Das Vergnügen liegt allerdings eher bei den Charakteren und der Atmosphäre. Elliott Goulds Charisma füllt die Leinwand oder den Fernsehschirm (oder heutzutage auch das Handy, aber davon würde ich abraten) mehr als aus. Der Unterhaltungswert ist durchgehend hoch und auch die kleinsten Nebenrollen hinterlassen einen bleibenden Eindruck. Ein Highlight ist der Torwächter einer kleinen Siedlung in Malibu (Ken Sansom), der Passanten stets mit einer Parodie eines klassischen Hollywood-Stars grüsst. Die Film-Noir-Atmosphäre wird zudem makellos aufgebaut, ohne dass das Tempo leidet. Robert Altmans Kamera ist ständig in Bewegung und findet neue Rahmen. Trotzdem sieht jedes Frame des Films gut aus.

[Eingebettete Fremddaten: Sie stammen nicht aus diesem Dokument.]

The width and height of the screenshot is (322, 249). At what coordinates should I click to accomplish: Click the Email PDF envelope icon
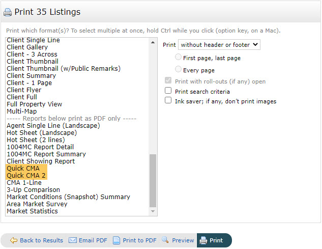tap(73, 240)
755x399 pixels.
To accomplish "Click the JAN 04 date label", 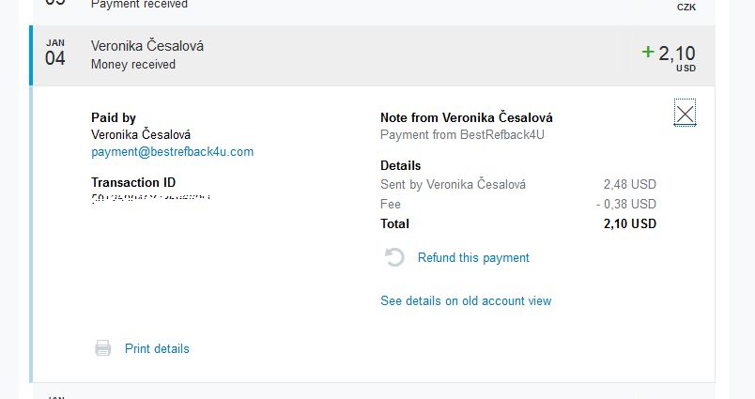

Warum Der Tod kennt keine Wiederkehr die Jahrzehnte überdauern wird
Ähnlich wie Chinatown von Roman Polanski, der ein Jahr später anlief, übernimmt Der Tod kennt keine Wiederkehr die besten Elemente des Film-Noir-Genres (charismatischer Hauptdarsteller, zwielichtige Atmosphäre, Spiel mit Licht und Schatten) und fügt eine körnige 1970er Jahre Ästhetik hinzu. Das Resultat ist ein Film, der – wie seine Hauptfigur – zeitlos ist. Seine Kulisse, das Hollywood der frühen 1970er, ist klar definiert und spezifisch, doch Philip Marlowe ist universal und trotzdem einzigartig. Seine Relevanz ist heute noch so hoch wie vor 40 Jahren.

Was haltet ihr von Der Tod kennt keine Wiederkehr aka The Long Goodbye?